■ Saved entries:
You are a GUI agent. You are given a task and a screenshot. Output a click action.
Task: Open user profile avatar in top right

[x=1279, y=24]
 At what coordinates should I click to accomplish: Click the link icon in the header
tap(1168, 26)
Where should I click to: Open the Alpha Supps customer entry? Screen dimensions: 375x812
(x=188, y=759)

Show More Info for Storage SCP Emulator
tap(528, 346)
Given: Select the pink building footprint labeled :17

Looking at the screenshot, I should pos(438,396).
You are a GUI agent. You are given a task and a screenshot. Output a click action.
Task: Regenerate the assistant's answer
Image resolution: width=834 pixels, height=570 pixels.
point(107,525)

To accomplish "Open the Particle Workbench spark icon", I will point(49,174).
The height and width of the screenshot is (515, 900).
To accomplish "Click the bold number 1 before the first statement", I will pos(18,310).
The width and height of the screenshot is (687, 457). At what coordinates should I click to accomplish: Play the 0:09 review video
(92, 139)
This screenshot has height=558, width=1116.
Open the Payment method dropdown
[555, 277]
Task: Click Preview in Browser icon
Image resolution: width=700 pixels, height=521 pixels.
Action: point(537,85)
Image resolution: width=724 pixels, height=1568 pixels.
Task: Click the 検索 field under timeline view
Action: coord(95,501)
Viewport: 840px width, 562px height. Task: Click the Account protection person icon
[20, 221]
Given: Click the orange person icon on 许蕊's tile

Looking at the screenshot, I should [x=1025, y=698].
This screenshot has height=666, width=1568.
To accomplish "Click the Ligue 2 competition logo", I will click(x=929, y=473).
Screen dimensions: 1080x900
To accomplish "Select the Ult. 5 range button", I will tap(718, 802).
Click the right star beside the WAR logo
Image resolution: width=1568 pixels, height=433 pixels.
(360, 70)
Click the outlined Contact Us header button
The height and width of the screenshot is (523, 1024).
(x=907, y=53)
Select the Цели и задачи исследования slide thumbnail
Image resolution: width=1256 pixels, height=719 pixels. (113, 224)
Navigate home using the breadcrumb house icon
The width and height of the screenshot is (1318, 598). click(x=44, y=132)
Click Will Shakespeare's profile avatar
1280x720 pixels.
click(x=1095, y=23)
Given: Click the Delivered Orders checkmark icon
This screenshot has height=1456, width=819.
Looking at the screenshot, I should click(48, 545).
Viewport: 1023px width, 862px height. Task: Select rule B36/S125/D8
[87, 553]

■ Directions:
Output the data exactly, so that every line matches the original.

■ Solution:
You are a GUI agent. You are given a task and a screenshot. Output a click action.
Task: Open user profile avatar in top right

[x=1279, y=24]
 At what coordinates should I click to accomplish: Click the link icon in the header
tap(1168, 26)
Where should I click to: Open the Alpha Supps customer entry? Screen dimensions: 375x812
(x=188, y=759)

Show More Info for Storage SCP Emulator
tap(528, 346)
Given: Select the pink building footprint labeled :17

Looking at the screenshot, I should pos(438,396).
You are a GUI agent. You are given a task and a screenshot. Output a click action.
Task: Regenerate the assistant's answer
Image resolution: width=834 pixels, height=570 pixels.
point(107,525)

To accomplish "Open the Particle Workbench spark icon", I will point(49,174).
The height and width of the screenshot is (515, 900).
To accomplish "Click the bold number 1 before the first statement", I will pos(18,310).
The width and height of the screenshot is (687, 457). At what coordinates should I click to accomplish: Play the 0:09 review video
(92, 139)
This screenshot has height=558, width=1116.
Open the Payment method dropdown
[555, 277]
Task: Click Preview in Browser icon
Image resolution: width=700 pixels, height=521 pixels.
Action: point(537,85)
Image resolution: width=724 pixels, height=1568 pixels.
Task: Click the 検索 field under timeline view
Action: coord(95,501)
Viewport: 840px width, 562px height. Task: Click the Account protection person icon
[20, 221]
Given: Click the orange person icon on 许蕊's tile

Looking at the screenshot, I should [x=1025, y=698].
This screenshot has height=666, width=1568.
To accomplish "Click the Ligue 2 competition logo", I will click(x=929, y=473).
Screen dimensions: 1080x900
To accomplish "Select the Ult. 5 range button", I will tap(718, 802).
Click the right star beside the WAR logo
Image resolution: width=1568 pixels, height=433 pixels.
(360, 70)
Click the outlined Contact Us header button
The height and width of the screenshot is (523, 1024).
(x=907, y=53)
Select the Цели и задачи исследования slide thumbnail
Image resolution: width=1256 pixels, height=719 pixels. (113, 224)
Navigate home using the breadcrumb house icon
The width and height of the screenshot is (1318, 598). click(x=44, y=132)
Click Will Shakespeare's profile avatar
1280x720 pixels.
click(x=1095, y=23)
Given: Click the Delivered Orders checkmark icon
This screenshot has height=1456, width=819.
Looking at the screenshot, I should click(48, 545).
Viewport: 1023px width, 862px height. Task: Select rule B36/S125/D8
[87, 553]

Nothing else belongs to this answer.